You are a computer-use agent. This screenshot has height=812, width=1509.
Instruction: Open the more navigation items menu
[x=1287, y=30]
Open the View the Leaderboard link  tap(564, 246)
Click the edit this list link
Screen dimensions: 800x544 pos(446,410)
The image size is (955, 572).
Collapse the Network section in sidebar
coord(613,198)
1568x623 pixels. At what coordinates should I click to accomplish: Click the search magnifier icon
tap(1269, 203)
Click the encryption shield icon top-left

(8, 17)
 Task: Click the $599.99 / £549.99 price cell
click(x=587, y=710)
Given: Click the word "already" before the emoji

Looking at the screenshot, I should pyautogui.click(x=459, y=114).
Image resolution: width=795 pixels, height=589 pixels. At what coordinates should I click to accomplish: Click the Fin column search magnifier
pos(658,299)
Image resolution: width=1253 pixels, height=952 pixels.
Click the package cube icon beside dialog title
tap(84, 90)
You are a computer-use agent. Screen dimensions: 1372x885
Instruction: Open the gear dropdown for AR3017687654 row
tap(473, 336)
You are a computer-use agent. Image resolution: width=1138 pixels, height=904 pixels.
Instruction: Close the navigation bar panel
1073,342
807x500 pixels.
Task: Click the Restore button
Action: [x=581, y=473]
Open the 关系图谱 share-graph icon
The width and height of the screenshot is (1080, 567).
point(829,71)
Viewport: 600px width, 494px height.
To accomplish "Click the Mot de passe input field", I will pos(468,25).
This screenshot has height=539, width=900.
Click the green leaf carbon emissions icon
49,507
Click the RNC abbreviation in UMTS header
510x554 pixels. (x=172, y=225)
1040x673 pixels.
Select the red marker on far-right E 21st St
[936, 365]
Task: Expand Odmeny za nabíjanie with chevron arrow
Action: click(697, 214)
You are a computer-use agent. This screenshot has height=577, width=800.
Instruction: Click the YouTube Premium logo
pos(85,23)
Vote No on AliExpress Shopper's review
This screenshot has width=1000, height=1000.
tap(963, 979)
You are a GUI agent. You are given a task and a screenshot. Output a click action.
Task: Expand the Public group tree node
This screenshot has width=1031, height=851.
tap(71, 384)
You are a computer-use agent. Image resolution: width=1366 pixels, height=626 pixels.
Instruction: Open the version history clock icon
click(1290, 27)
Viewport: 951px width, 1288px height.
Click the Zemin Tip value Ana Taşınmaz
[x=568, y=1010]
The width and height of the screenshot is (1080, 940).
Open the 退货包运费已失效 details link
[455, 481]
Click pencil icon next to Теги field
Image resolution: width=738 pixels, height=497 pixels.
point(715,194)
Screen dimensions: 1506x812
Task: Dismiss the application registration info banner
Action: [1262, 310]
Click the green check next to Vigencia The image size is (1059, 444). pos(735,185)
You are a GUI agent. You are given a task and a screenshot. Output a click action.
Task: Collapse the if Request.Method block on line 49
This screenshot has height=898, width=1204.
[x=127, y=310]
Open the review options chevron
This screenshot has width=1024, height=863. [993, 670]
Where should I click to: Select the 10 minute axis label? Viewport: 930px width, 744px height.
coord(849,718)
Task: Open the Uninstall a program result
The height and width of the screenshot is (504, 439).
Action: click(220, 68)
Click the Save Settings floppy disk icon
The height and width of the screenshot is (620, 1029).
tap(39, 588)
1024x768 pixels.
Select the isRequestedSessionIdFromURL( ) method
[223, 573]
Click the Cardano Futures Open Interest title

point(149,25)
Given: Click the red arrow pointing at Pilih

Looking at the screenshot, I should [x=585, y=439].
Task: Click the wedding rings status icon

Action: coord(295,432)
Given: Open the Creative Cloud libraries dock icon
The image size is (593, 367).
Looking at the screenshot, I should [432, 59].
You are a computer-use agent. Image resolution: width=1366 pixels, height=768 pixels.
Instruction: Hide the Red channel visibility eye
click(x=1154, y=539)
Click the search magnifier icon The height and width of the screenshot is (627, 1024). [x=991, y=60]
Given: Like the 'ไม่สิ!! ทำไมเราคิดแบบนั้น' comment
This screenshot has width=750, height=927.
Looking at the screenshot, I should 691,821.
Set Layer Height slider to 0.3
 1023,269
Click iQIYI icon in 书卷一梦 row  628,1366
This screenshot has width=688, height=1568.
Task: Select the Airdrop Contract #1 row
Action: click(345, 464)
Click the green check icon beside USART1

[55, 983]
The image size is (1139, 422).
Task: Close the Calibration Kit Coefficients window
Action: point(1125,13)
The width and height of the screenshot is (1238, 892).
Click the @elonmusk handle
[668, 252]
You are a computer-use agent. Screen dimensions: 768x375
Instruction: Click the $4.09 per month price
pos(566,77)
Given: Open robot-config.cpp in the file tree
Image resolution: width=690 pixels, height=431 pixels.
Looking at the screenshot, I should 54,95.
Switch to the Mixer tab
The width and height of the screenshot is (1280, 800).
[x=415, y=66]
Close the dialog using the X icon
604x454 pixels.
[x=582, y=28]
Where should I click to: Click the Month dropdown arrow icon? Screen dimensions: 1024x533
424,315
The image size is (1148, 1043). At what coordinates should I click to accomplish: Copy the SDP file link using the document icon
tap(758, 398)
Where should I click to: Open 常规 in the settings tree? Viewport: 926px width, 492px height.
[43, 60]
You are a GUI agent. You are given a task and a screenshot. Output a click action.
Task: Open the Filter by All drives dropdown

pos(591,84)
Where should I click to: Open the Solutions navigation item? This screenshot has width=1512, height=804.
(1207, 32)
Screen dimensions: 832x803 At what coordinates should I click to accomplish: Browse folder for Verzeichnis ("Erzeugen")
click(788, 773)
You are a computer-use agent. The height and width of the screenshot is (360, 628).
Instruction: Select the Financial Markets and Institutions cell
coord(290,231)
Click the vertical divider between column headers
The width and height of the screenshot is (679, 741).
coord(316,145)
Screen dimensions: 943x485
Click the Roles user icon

▶ _What is required_
Looking at the listing above, count the lines that contain "computer" and give nothing but the number.

▶ _Answer space_
8